# WHAT TO DO:
Rewrite every one of the entries below with "Open" changed to "Select" and nothing else altered. Omit the pictures.
━━━
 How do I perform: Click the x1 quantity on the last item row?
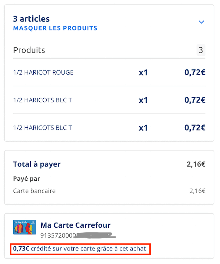(x=143, y=128)
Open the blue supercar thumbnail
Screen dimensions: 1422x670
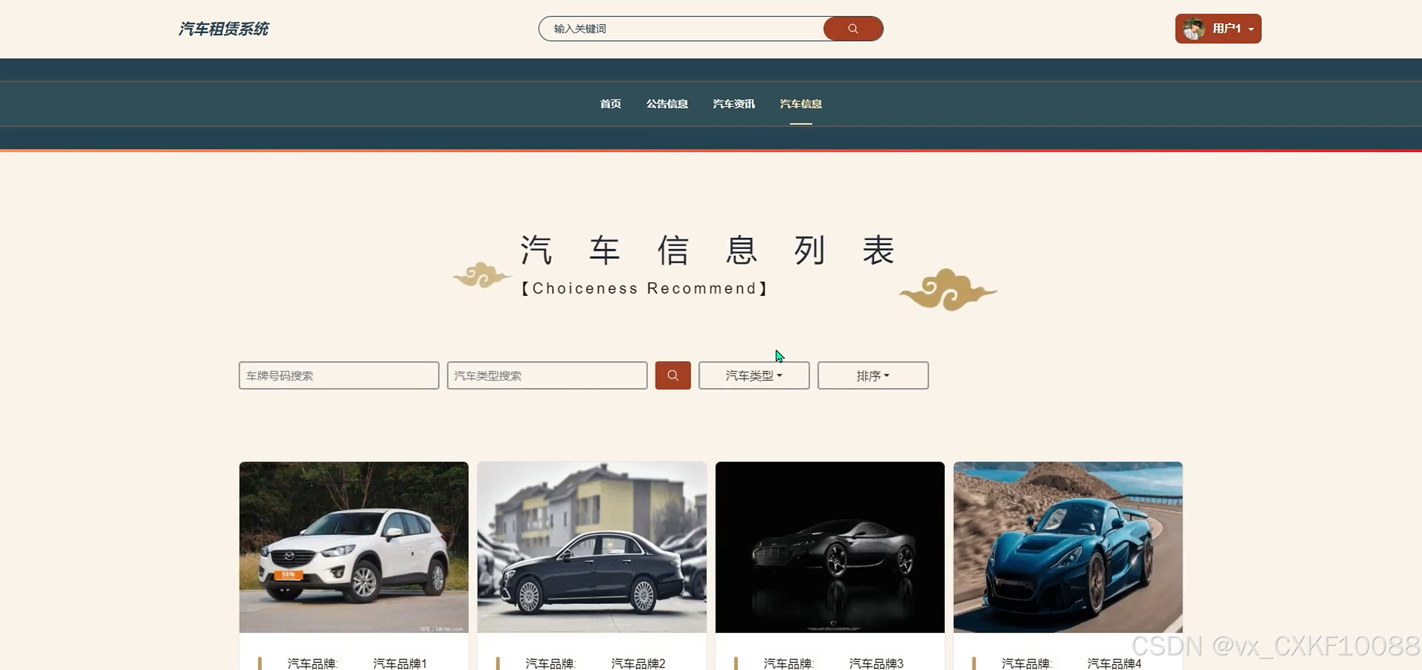click(1068, 547)
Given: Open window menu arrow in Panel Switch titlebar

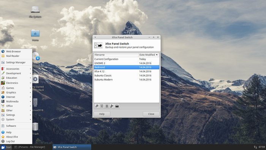Looking at the screenshot, I should pyautogui.click(x=95, y=37).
━━━
# FINISHED ANSWER:
 How do I perform: Click the x1 quantity on the last item row?
(x=143, y=128)
Select the blue supercar thumbnail
Screen dimensions: 1422x670
click(1068, 547)
Given: Select window menu arrow in Panel Switch titlebar

Looking at the screenshot, I should pyautogui.click(x=95, y=37).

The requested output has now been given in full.